Tratamento clínico inicial para pacientes com doença pulmonar não grave

A doença pulmonar não grave pode ser tratada com monoterapia de sulfametoxazol/trimetoprima, ou com um esquema de dois medicamentos que consiste em sulfametoxazol/trimetoprima associado a outro agente, como ceftriaxona, ciprofloxacino, moxifloxacino, linezolida ou minociclina.[21][43]​ A escolha da antibioticoterapia é orientada pelo médico responsável pelo tratamento e depende de se a infecção é leve ou moderada.

Tratamento clínico inicial para pacientes com doença cutânea

A nocardiose cutânea pode ser tratada com sulfametoxazol/trimetoprima em monoterapia, ou a terapia combinada com sulfametoxazol/trimetoprima associado a outro agente (por exemplo, moxifloxacino, ciprofloxacino, imipeném/cilastatina, linezolida) é recomendada para o micetoma ou se houver envolvimento tecidual profundo ou extensão para o osso.[12][43][73][74]​​​ Demonstrou-se que o imipeném/cilastatina é efetivo para actinomicetomas causados por Nocardia refratária a sulfonamidas.[75]

Tratamento de acompanhamento

Após iniciada a terapia empírica, o tratamento deve ser orientado pelos resultados da identificação da espécie de Nocardia e testes de suscetibilidade.[43]​ Quando os resultados dos exames de tipagem e sensibilidade estiverem disponíveis, o tratamento deve ser direcionado a esse isolado. Após a melhora clínica do paciente, os agentes orais podem ser considerados para a terapia de acompanhamento. Medicamentos potencialmente úteis, de acordo com as espécies envolvidas, são as cefalosporinas (por exemplo, ceftriaxona), outros betalactâmicos (por exemplo, amoxicilina/ácido clavulânico), sulfametoxazol/trimetoprima, minociclina, fluoroquinolonas (por exemplo, ciprofloxacino, moxifloxacino), linezolida e carbapenemas (por exemplo, meropeném, imipeném/cilastatina, ertapeném). A maioria dos isolados de Nocardia farcinica é resistente a cefalosporinas, mas as cefalosporinas são altamente ativas contra N asteroides tipo VI, N nova e N abscessus. Essa última espécie é mais frequentemente resistente a imipeném/cilastatina. A N cyriacigeorgica também foi relatada como resistente a imipeném/cilastatina.[46][76]​​​ Como a suscetibilidade para diferenciar carbapenemas muda segundo as diferentes espécies de Nocardia, pode haver utilidade em testar a suscetibilidade de Nocardia a imipeném/cilastatina, meropeném e ertapeném.[77] As fluoroquinolonas são ativas contra a maioria das cepas de N farcinica e N brasiliensis. A N brasiliensis frequentemente também é suscetível a amoxicilina/ácido clavulânico.[8] No entanto, como os padrões de resistência dentro da mesma espécie podem diferir, o tratamento será individual para cada paciente e não pode ser padronizado.

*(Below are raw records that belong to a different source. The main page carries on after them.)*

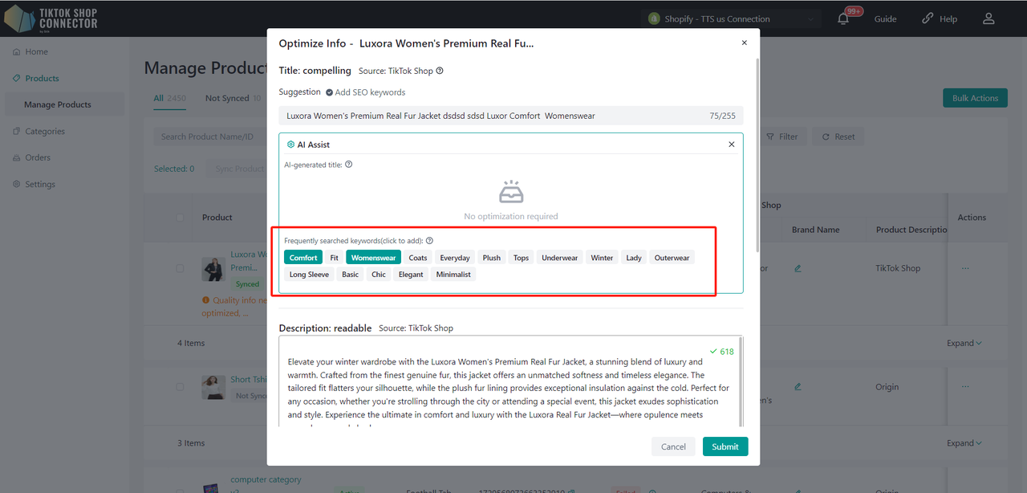Open the three-dot actions menu for Luxora row
The image size is (1027, 493).
coord(964,268)
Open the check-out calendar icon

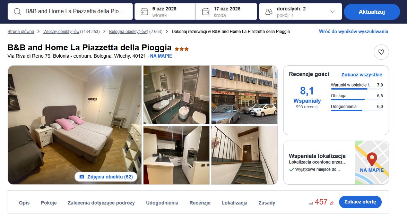(206, 12)
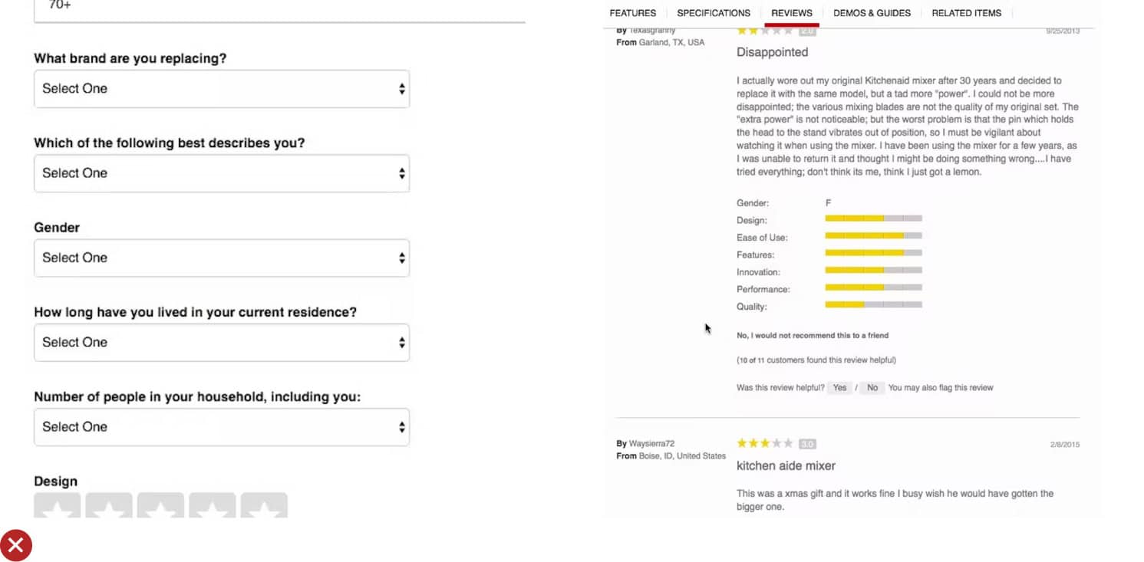This screenshot has width=1144, height=562.
Task: Click the red X close icon
Action: 16,546
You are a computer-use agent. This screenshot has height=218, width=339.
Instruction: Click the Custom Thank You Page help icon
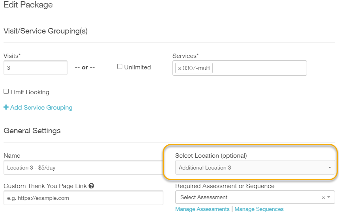(91, 186)
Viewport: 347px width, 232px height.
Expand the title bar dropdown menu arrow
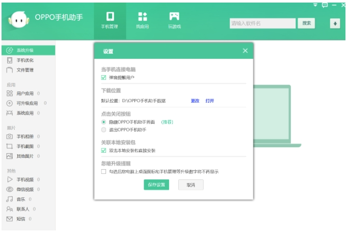pyautogui.click(x=315, y=5)
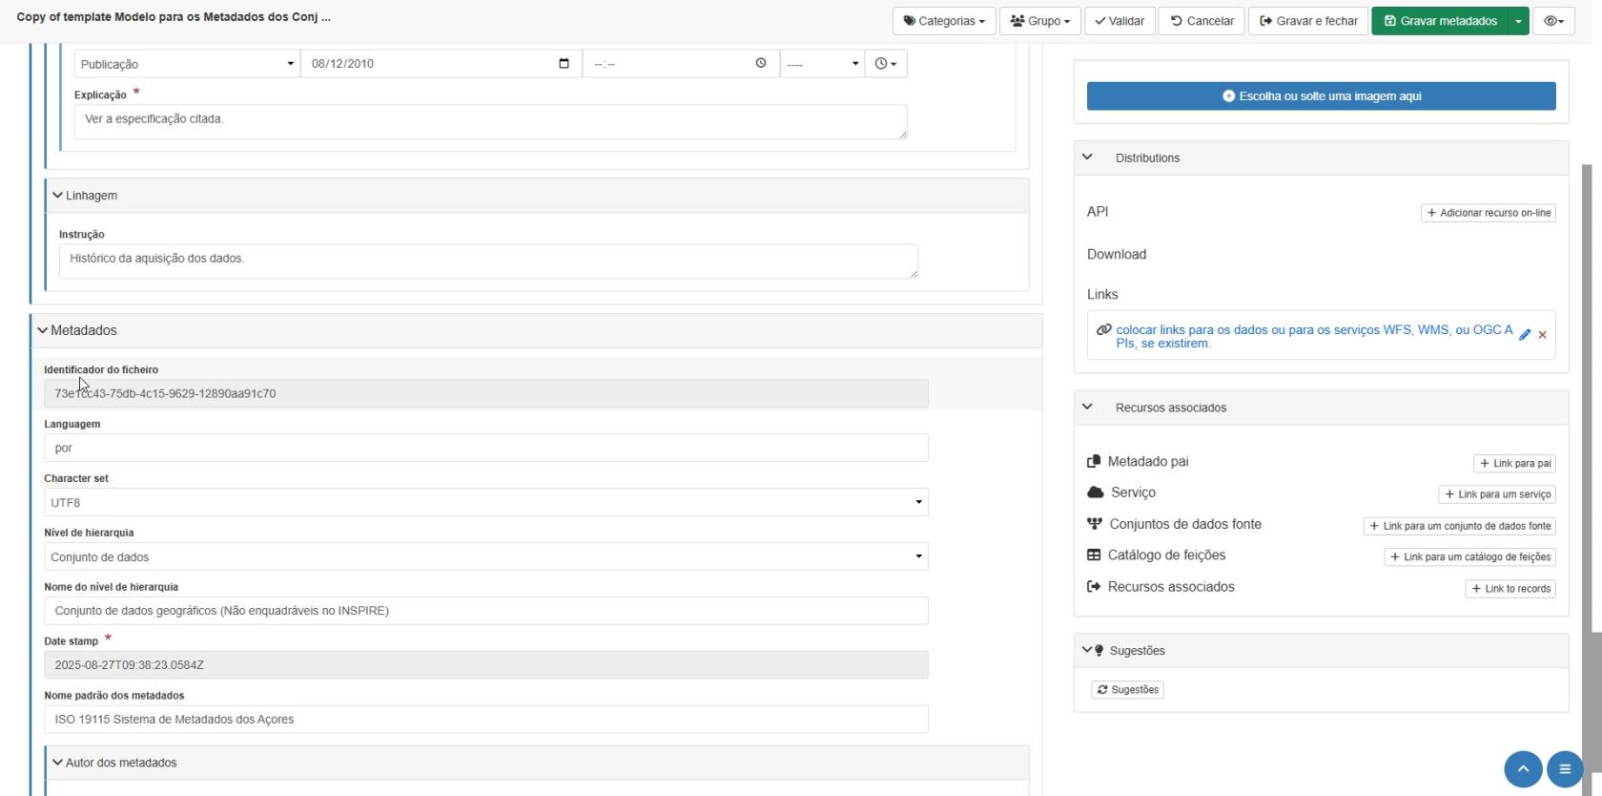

Duração do tratamento e profilaxia secundária

A duração da terapia é variável e depende da localização das lesões e do estado imune do paciente. A nocardiose cutânea primária pode ser tratada por 3 a 6 meses. No entanto, o micetoma requer uma terapia mais prolongada. A nocardiose pulmonar e disseminada sem envolvimento do SNC deve ser tratada por pelo menos 6 meses.[20] Para pacientes com envolvimento do SNC, a duração do tratamento depende das respostas clínicas e das imagens, mas geralmente o tratamento deve ser mantido por 1 ano ou mais. Nos pacientes infectados pelo HIV com baixa celularidade de células T CD4 e pacientes que tiverem recebido transplantes, a profilaxia secundária com um agente oral ativo precisa ser mantida até a melhora do estado imune.[30]

Tratamento cirúrgico

Alguns sítios de nocardiose podem exigir um tratamento cirúrgico adjuvante, sobretudo para os pacientes com abscessos cerebrais. No entanto, a abordagem ideal de tratamento não foi estabelecida, e abscessos cerebrais por Nocardia têm sido manejados de forma conservadora com aspirações, ou com craniotomia aberta e enucleação.[54][78][79]​ Portanto, cada caso precisa de uma cuidadosa avaliação multidisciplinar realizada pelo médico primário, pelo especialista em doenças infecciosas e pelo cirurgião. A cirurgia ou a broncoscopia também podem ser consideradas para drenar abscessos pulmonares ou empiemas.[7]

Algumas vezes, lesões cutâneas e micetomas podem requerer tratamento cirúrgico, bem como algumas infecções oculares e casos raros com envolvimento de outras partes do corpo.[80][81][82][83][84][85]